Selection
---
Any litigant is entitled to a jury list selected from a cross-section of the eligible persons without discrimination as to race, religion, politics, economic, or social status. Under the existing federal system, the law having been changed in 19572 from an inclusion of state standard qualifications to a uniform federal standard of qualifications, any citizen who has attained the age of 21 years and resided within the judicial district for one year is competent to serve as a juror, unless he has been convicted of a felony or is unable to read, write, speak and understand the English language or unless he is mentally or physically incapable of rendering efficient jury service. Title 28 U.S.C. § 1861. The precise method of selection is not detailed by law,3 and the courts and appropriate officials are invested with discretion and considerable latitude in the selection of jurors. The officials, however, are under a duty to provide a fair and impartial jury list selected from the many eligible citizens residing in the district. We are not here concerned with the exemptions or exclusions and the only explicit statutory direction is that the jury box contain the names of at least 300 qualified persons at the time of each drawing; the box to be refilled from time to time by the Clerk of the Court and the Jury Commissioner. § 1864. By the same section the names are to be placed in the jury box without reference to party affiliations. There are other general guidelines for geographical selection to insure an impartial trial, and not to incur unnecessary expense. § 1865. Section 1866 even allows, when needed, the summoning of talesmen from the bystanders for petit juries. There is a specific direction in Title 28 U.S.C. § 1863(c) and in Title 18 U.S.C. § 243 against disqualifying any juror on account of race or color. Within these broad provisions and limitations the Clerk and the Jury Commissioner have the duty of selecting and composing a representative list of qualified jurors. This does not mean that every class and subclass or identifiable group must be represented on every list, but it does mean that there should be no systematic or intentional exclusion of any qualified person or group.
---
Data
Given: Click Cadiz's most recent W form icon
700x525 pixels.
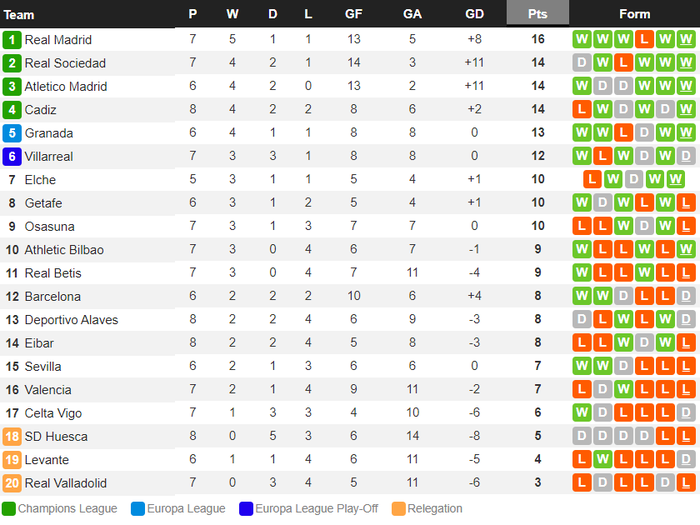Looking at the screenshot, I should 686,109.
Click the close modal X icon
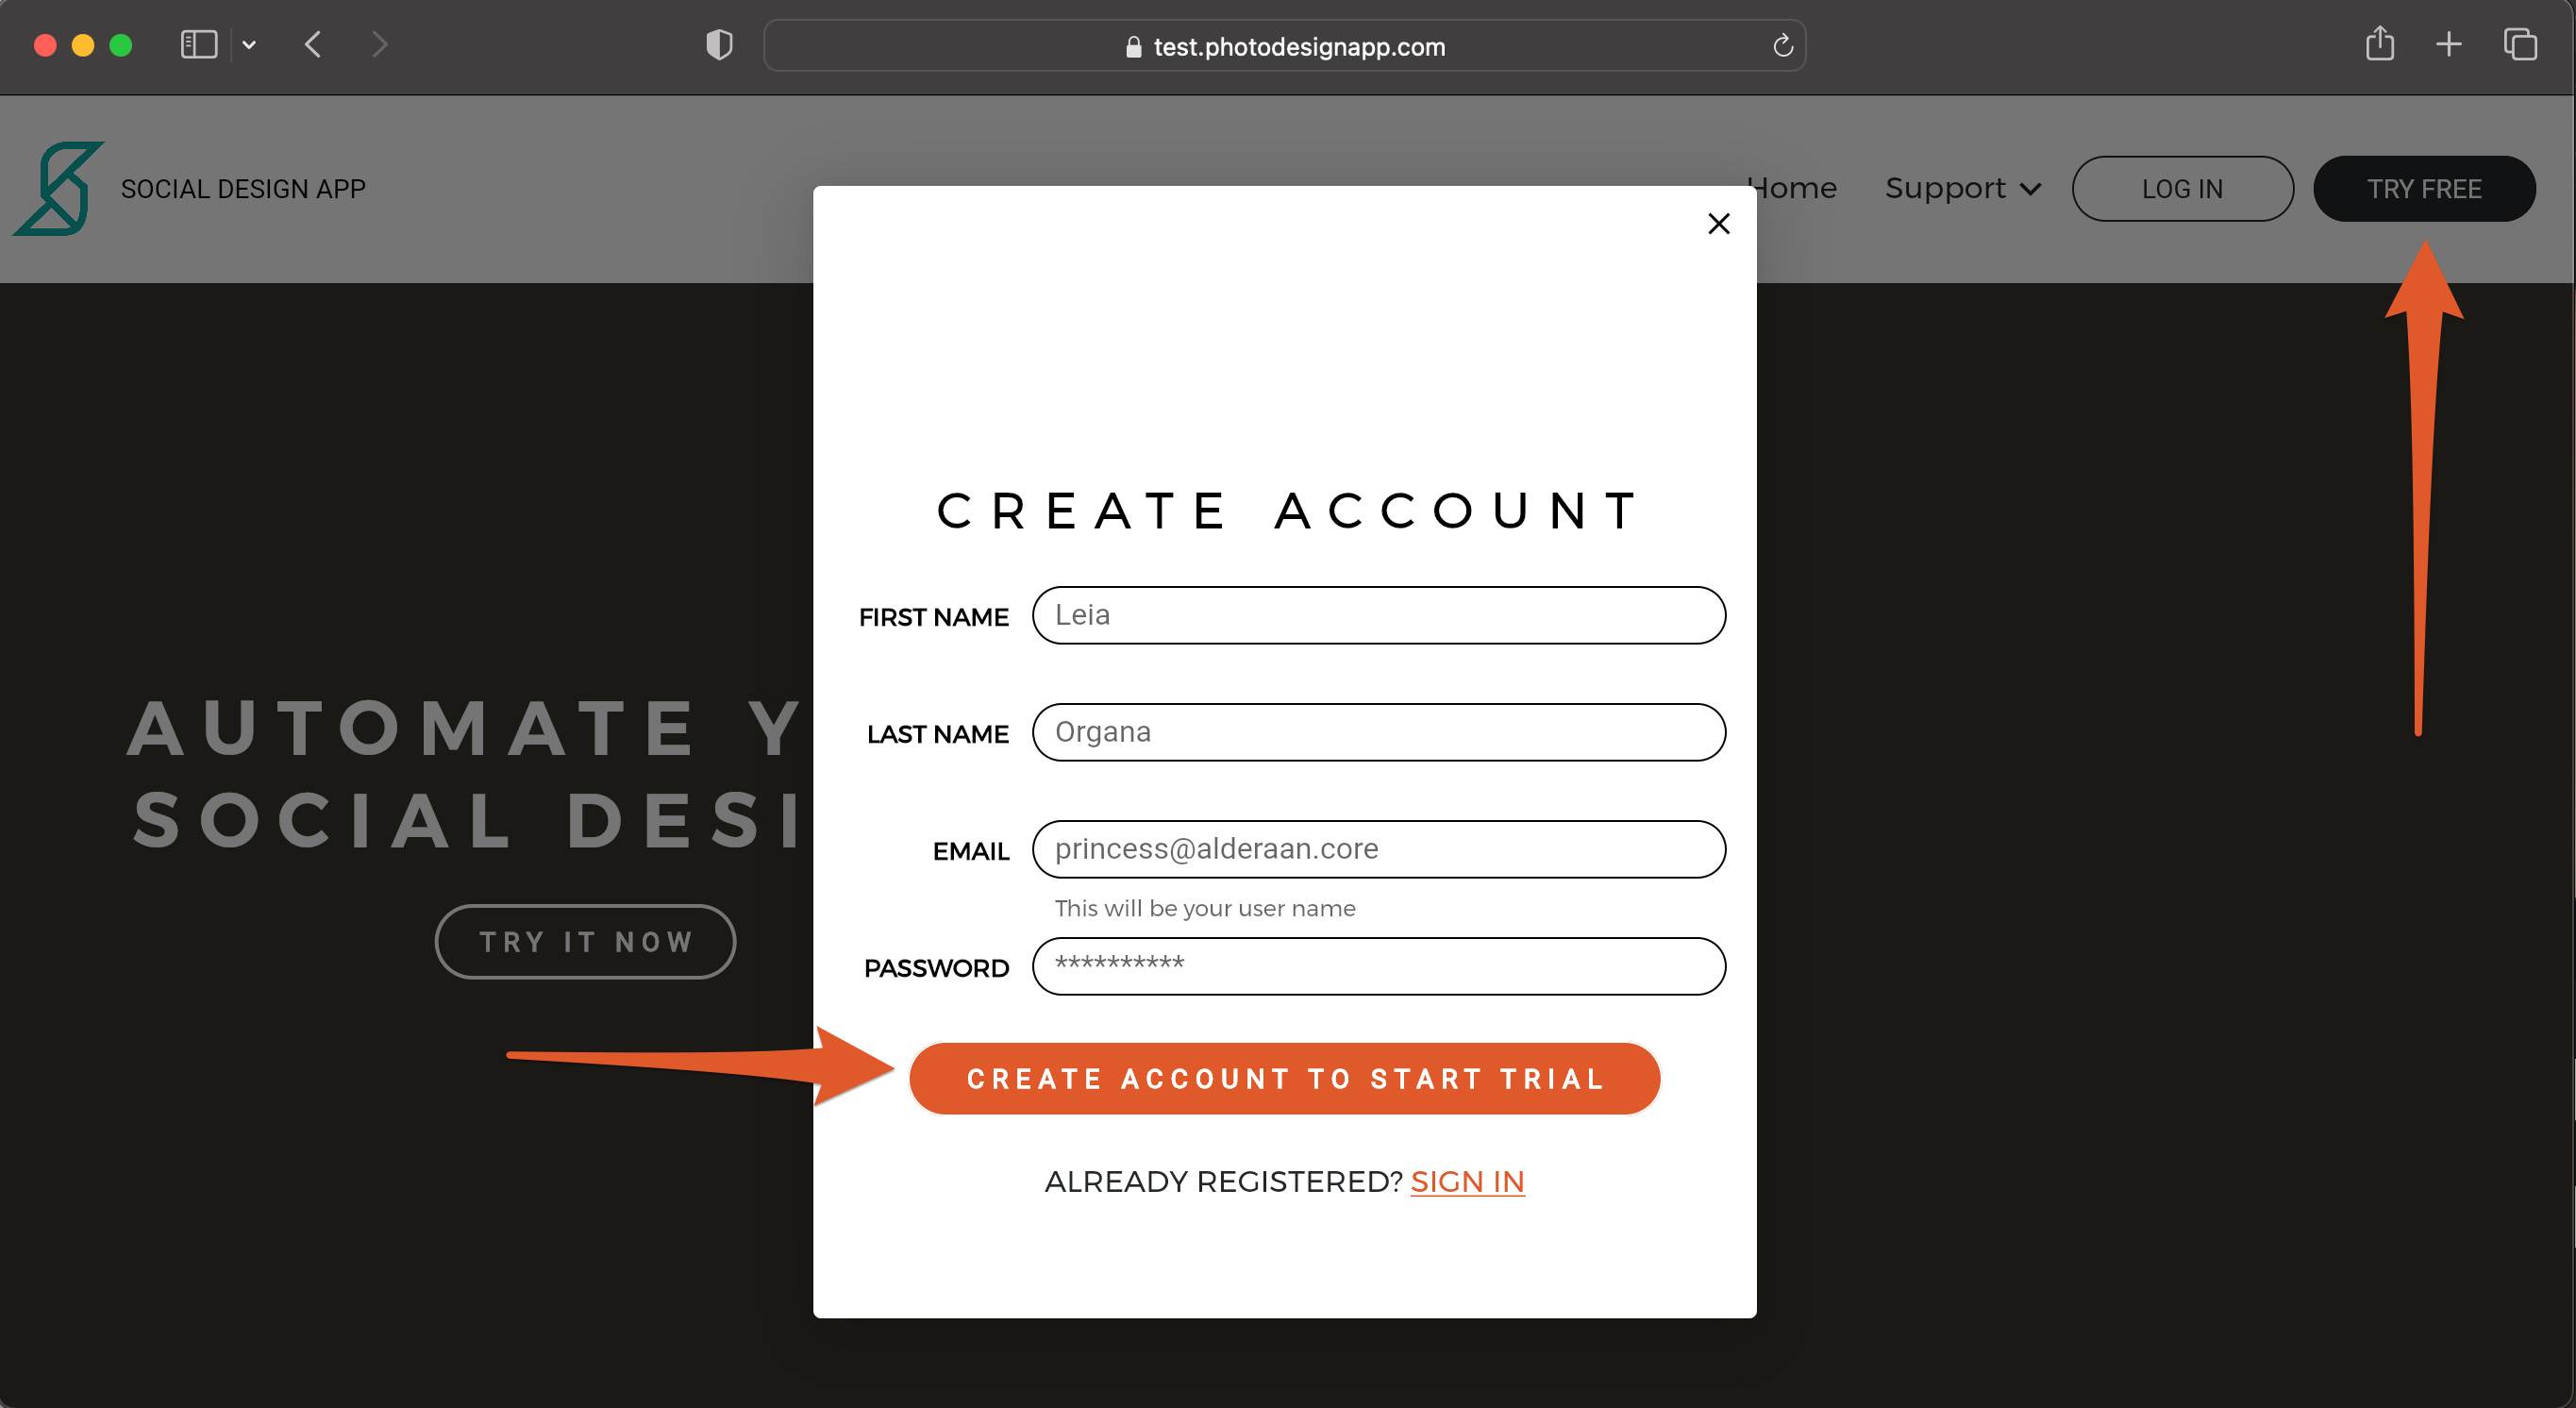Viewport: 2576px width, 1408px height. [1719, 222]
---
Work instructions
1/ According to the jury selection passage, what is the minimum number of qualified persons' names the jury box must hold at the time of each drawing?
2/ Copy both entries above word for word, omitting the pictures.
The entries are unrelated to the jury selection passage.

Answer set
1/ At least 300.

2/
Given: Click Cadiz's most recent W form icon
700x525 pixels.
Looking at the screenshot, I should 686,109.
Click the close modal X icon
Viewport: 2576px width, 1408px height. [1719, 222]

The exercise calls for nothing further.